Neuroengineering could ultimately lead to the reversal of memory loss in conditions such as Alzheimer’s disease.

“Using mouse models of early AD, we were able to stimulate memory engram cells that were formed the previous day when the animal learned that ‘this environment is scary’ and we got the mice to recall this supposedly lost memory,” he explains.

As things stand, the technique he and his team used (known as optogenetics) could never be applied to humans. That is because optogenetics requires us to artificially introduce a light-sensitive protein into brain cells using a virus. “The viral infection step and the need for highly invasive implants are major barriers to translating this approach directly to patients,” Roy observes.
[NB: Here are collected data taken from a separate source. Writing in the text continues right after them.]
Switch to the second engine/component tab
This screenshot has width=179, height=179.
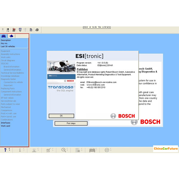pos(11,36)
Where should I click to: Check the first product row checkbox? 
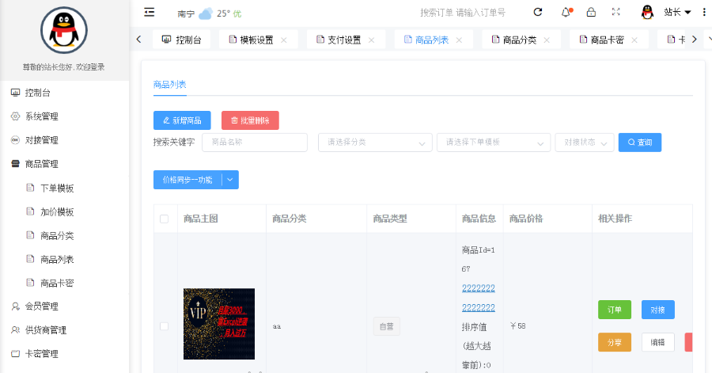[165, 326]
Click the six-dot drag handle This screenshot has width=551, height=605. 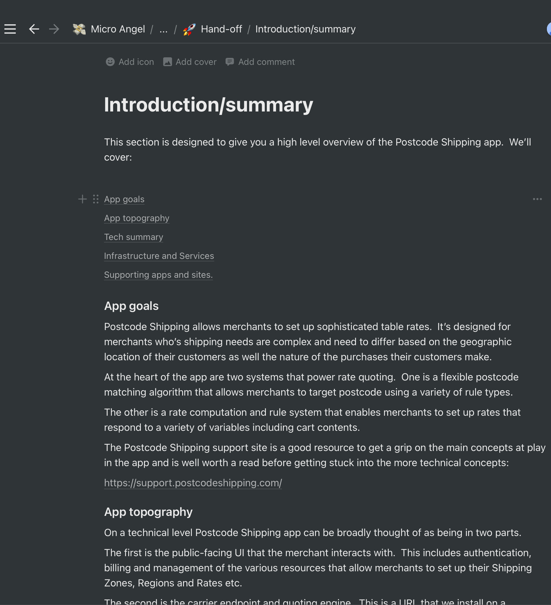pos(96,199)
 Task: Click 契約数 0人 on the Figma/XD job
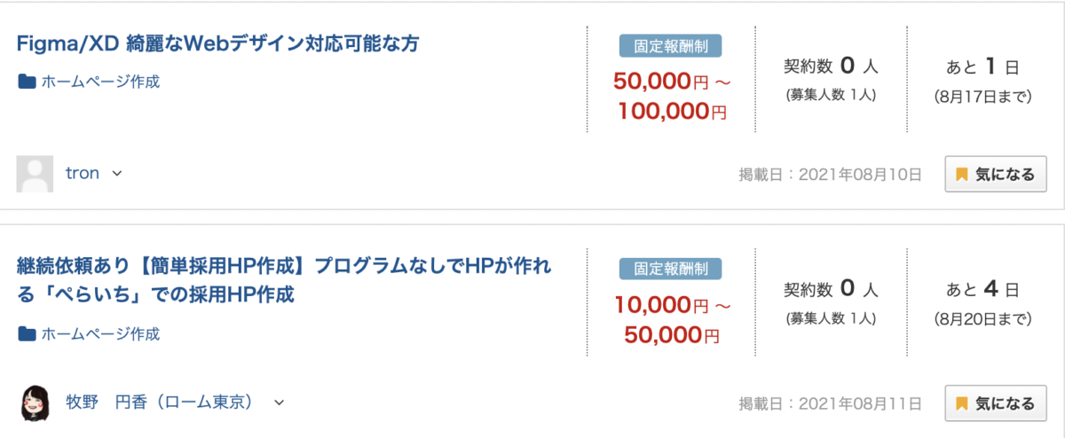(831, 66)
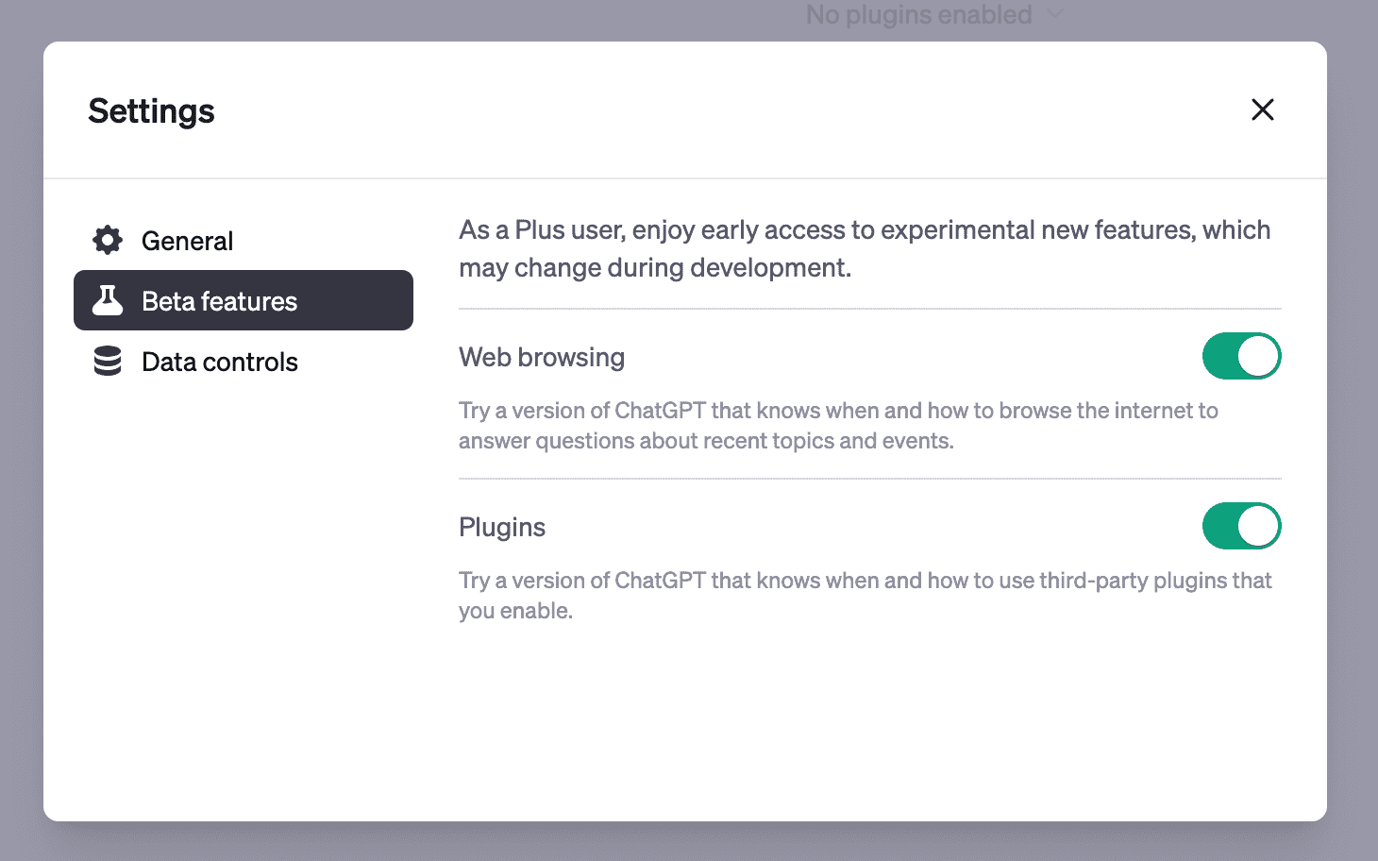This screenshot has width=1378, height=861.
Task: Click the Web browsing feature label
Action: 542,357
Yet he remains optimistic that their breakthrough will lead to new AD research and eventually treatments: “We hope that scientists will develop more translatable techniques in the near future.”

alzheimer projection
  1. Prof. Silvestro Micera - "We want to do it the right way"

    hearing aid
    bionic hand

     

    Silvestro Micera from École Polytechnique Fédérale de Lausanne (EPFL) in Switzerland conducts research at the cutting edge of translational neuroengineering. Here, he offers an insight into how he hopes to improve the lives of amputees by developing bionic arms.

    Why should we take notice of neuroprosthetics now?

    This is a very important time for neuroprosthetics. Already we have cochlear implants, deep brain stimulation and visual prostheses for sight restoration – so there are quite a lot of clinically important and valuable solutions out there. But in the next 10 years more patients will benefit from this type of technology.

    You became famous in 2014 for restoring a sense of touch for amputee Dennis Aabo Sørensen with a ‘feeling’ hand. How is Dennis getting on with the device?

    Our next step was to show that it was possible to provide information about the texture of different samples or objects that he touched through implanted electrodes in his upper arm.

    Unfortunately, we had to remove the electrodes at the end of the experiments, but we are grateful because he helped us understand what we can do in terms of long-term computer implantable devices that will really help patients.

    Why is sensory information so important for Dennis and other prosthesis users?

    If you look at surveys of amputees, they all say that the main issue is the lack of sensory information. The more you are able to provide natural or quasi-natural information, the happier the user will be to use the prosthesis and the more the patient will be able to feel the prosthesis as part of his or her own body.

    What is next for your neuroprostheses?

    The next step is to develop a long-term implant, which means not just for four weeks as we did with Dennis, but for months and eventually years. We have started looking at robotics for neurorehabilitation after stroke, and we are also working on controlling spinal cord stimulation to restore locomotion in people with paraplegia.

    What is the main barrier to clinical adoption of your technologies?

    It’s really a huge effort in terms of time and money because, of course, at the end what you are doing is making something for patients who, by definition, are extremely fragile.

    It’s a bit frustrating that it takes so much time sometimes, but it makes sense because we want to do it in the right way.